Source passage:
———

Scientific classification
- Kingdom: Plantae
- Clade: Tracheophytes
- Clade: Angiosperms
- Clade: Eudicots
- Clade: Asterids
- Order: Lamiales
- Family: Orobanchaceae
- Genus: Pedicularis
- Species: P. groenlandica
- Binomial name: Pedicularis groenlandica Retz.
- Synonyms: Elephantella groenlandica (Retz.) Rydb. ; Elephantella groenlandica var. surrecta (Benth.) Moldenke ; Pedicularis groenlandica f. chlorina Stanif., P.F.Maycock & J.Svoboda ; Pedicularis groenlandica f. gracilis Lepage ; Pedicularis groenlandica f. pallida Lepage ; Pedicularis groenlandica var. surrecta (Benth.) A.Gray ; Pedicularis groenlandica subsp. surrecta (Benth.) Penn. ; Pedicularis surrecta Benth. ;

= Pedicularis groenlandica =

- Genus: Pedicularis
- Species: groenlandica
- Authority: Retz.
- Conservation status: LC

North American species of flowering plant

Pedicularis groenlandica is a showy flowering plant in the family Orobanchaceae commonly known as elephant's head, little pink elephant, elephantella, or similar common names inspired by the resemblance of the flower to the head of an elephant. It is also less commonly known as butterfly tongue for the long beak on the flower. Like many other plants in genus Pedicularis, it is a parasitic plant and depends on host plants to survive.

———

Data extract:

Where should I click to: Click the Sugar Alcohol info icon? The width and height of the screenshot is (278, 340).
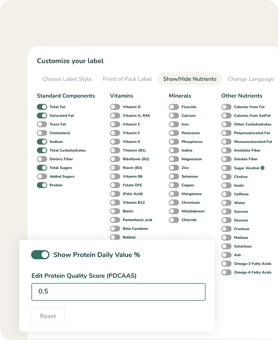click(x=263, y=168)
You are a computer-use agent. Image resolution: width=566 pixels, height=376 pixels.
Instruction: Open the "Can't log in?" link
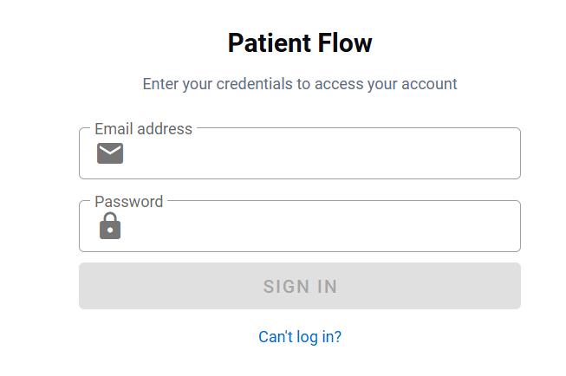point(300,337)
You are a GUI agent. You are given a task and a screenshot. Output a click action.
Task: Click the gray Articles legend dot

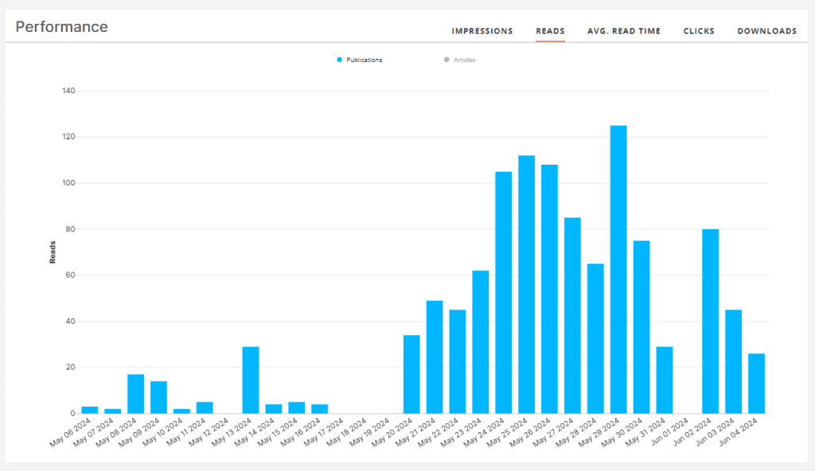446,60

———

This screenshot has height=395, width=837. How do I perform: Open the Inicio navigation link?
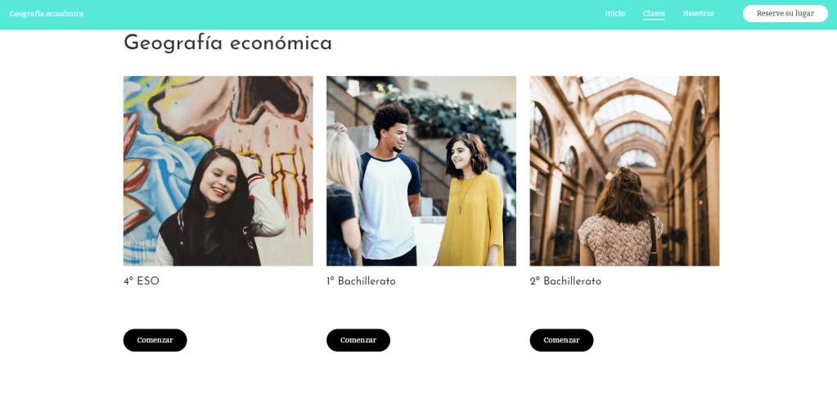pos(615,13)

———

What you need to do: In the Pedicularis groenlandica entry, what less common name comes from the long beak on the flower? The items have nothing to do with what follows.

Solution for this problem: Butterfly tongue.